Please post your comments, suggestions and relevant resources below, or e-mail them to me at firstname.lastname@example.org At the completion of the series, the posts, along with additional comments and suggestions, will be formatted into a simple PDF handout, which will be available by e-mailing email@example.com
Five Things Family/Friends Can do to Create Positive Health Outcomes for Patients
Your relationship with the patient, how close you live to them, as well as the nature of their condition, will determine the full measure of what you can realistically do. However, whether you are a caregiver, or a distant neighbor, everyone can do something, even if it’s just sending e-mails or notes of support.
1. Respond. How to Respond When You Learn that Someone is Ill or Injured is one of the most frequently downloaded items on this blog.

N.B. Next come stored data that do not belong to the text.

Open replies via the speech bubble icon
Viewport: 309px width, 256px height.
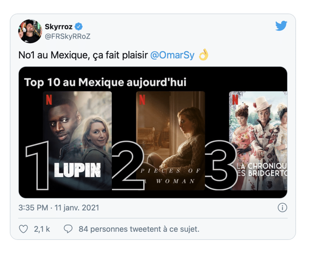click(68, 229)
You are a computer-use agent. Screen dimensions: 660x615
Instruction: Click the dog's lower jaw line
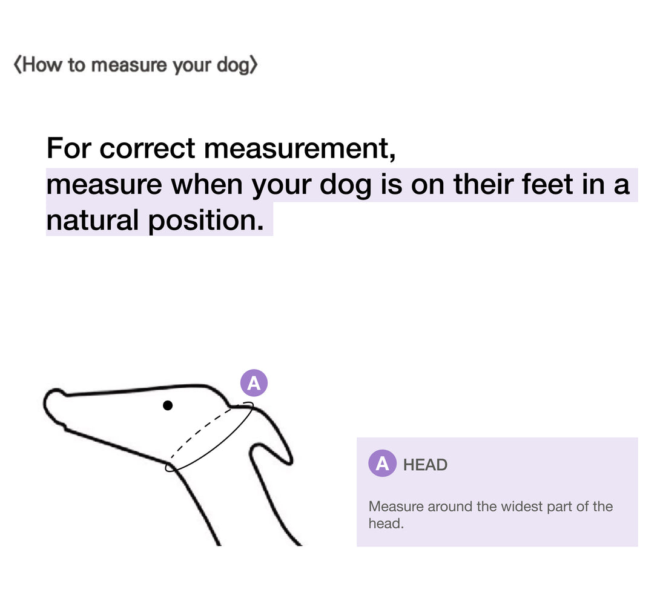coord(116,445)
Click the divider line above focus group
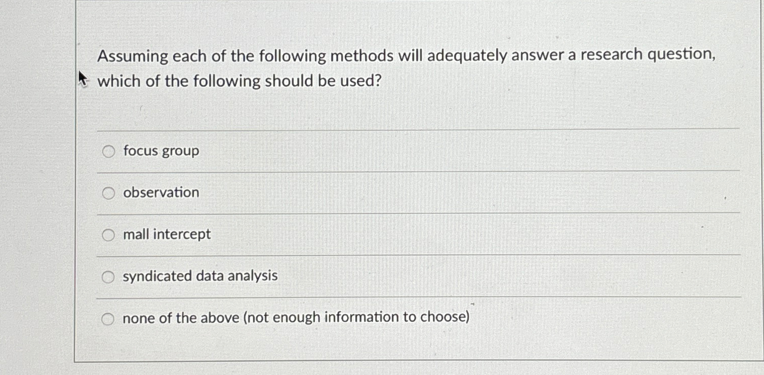 click(x=405, y=130)
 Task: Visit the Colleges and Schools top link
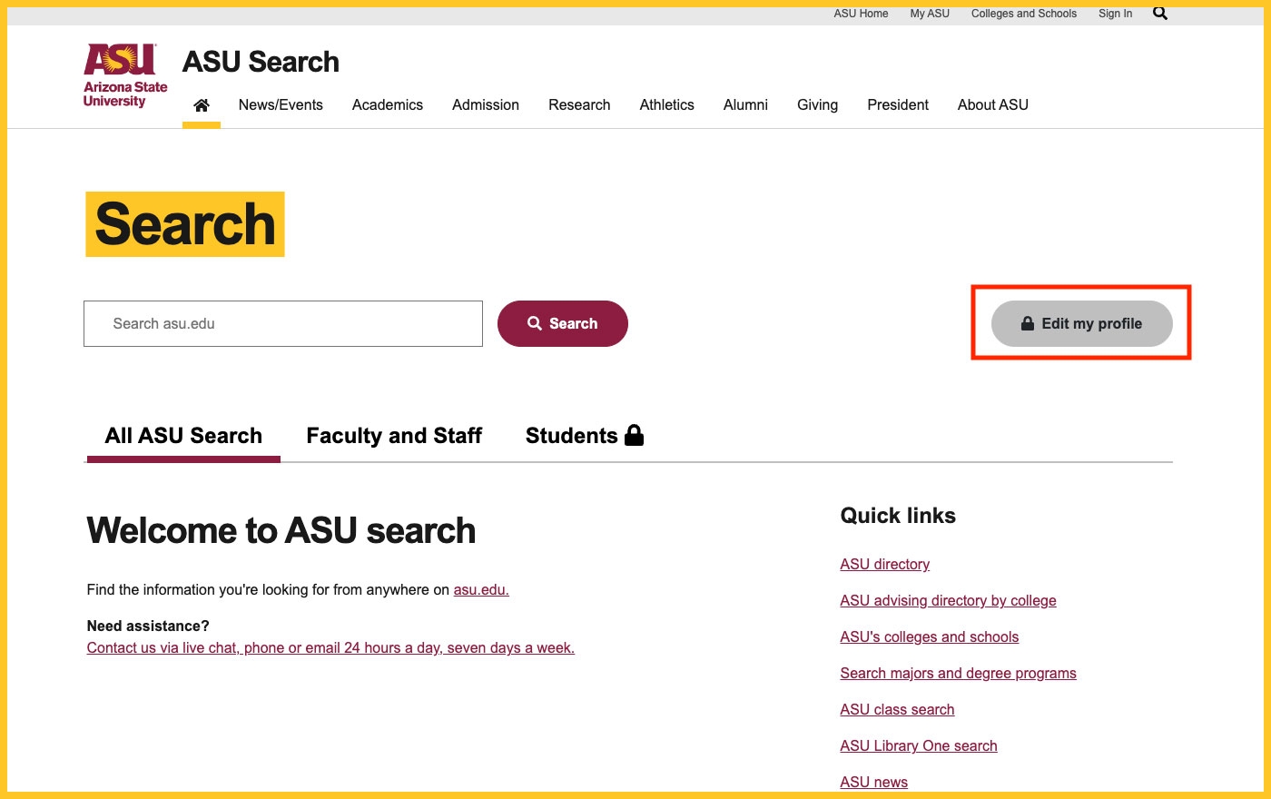point(1023,14)
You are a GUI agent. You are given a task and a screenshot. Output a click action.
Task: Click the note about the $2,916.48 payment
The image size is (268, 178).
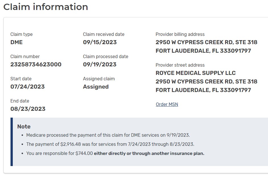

It’s clear that many want to help but don’t know how. Read this post to learn simple ways you can provide support regardless of where you live or who the patient might be.
2. Learn to be an effective advocate. When a person is compromised by age, a variety of chronic conditions, critically ill, and/or has been newly diagnosed with a very serious condition, they need help. Even on a good day, people only retain a portion of what transpires in a medical office visit, so if you’re very sick or compromised in some way, you may have no clue what the provider is telling you. Research shows that taking a advocate to appointments results in better visits and ultimately better patient care.
Become a “Friend with a Pen.” Go to medical appointments, as well as visits with case managers, social service agencies and other places where they receive either medical care or social services support. Take notes, speaking up when the patient is unable to do so and with their approval when possible.
Stay with them in the hospital, helping them obtain the care they have specified and need.
Further reading on this topic:
• Hospitalized: A Three part series to help patients get better care when hospitalized
3. Help them navigate the health and social service systems. Using the “Getting What You Need: Checklist" understand what the person might need and know what is available locally. This handout includes information on the following:
- Resource numbers/websites-Among the resources are connecting with the local chapters of condition specific organizations, such as the American Cancer Society. These groups will often have advocates and case managers that can make this process a lot easier. They can also provide easy to understand information about the condition, treatment plans etc.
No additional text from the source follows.